Reputation: 1257
I am trying to rewrite an url with GET-data from a form. This works fine when committing strings with only English letters. But when I commit Norwegian characters (this is a Norwegian page), only the non-rewritten url is displayed.
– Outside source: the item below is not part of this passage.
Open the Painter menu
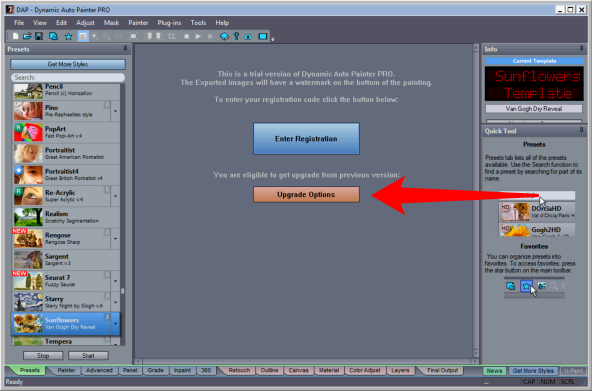The height and width of the screenshot is (391, 593). pos(138,23)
My mod_rewrite
sentences looks like this:
RewriteCond %{REQUEST_URI} /resultpage.php$
RewriteCond %{QUERY_STRING} ^querystring=([a-zæøåäëöA-ZÆØÅÄËÖ0-9-\+]+)$
RewriteRule ^(.*)$ /sok/%1? [R=301,L]
RewriteRule ^sok/(.*)$ /resultpage.php?querystring=$1&a=1 [L]
I use Norwegian characters in url's not posted from a form and this works great.
Any suggestions?
Upvotes: 0
Views: 514
Reputation: 655299
I would use [^&]
instead:
RewriteCond %{REQUEST_URI} ^/resultpage\.php$
RewriteCond %{QUERY_STRING} ^querystring=([^&]+)$
RewriteRule ^resultpage\.php$ /sok/%1? [R=301,L]
And you can still simplify it:
RewriteCond %{THE_REQUEST} ^[A-Z]+\ /resultpage\.php\?querystring=([^&\s]+)\s
RewriteRule ^resultpage\.php$ /sok/%1? [R=301,L]
Using this solution you even could leave the a=1
flag of the second RewriteRule
away.
Upvotes: 1
Reputation: 12167
The Norwegian characters are likely to be URL encoded.
I can't see from the docs how mod rewrite is going to handle these.
At a guess
RewriteCond %{QUERY_STRING} ^querystring=([a-zA-Z0-9-+%]+)$
May work as it will pick up the url encoded extended chars, but it will allow any char, not just the set you want. You could always fix this at the application layer.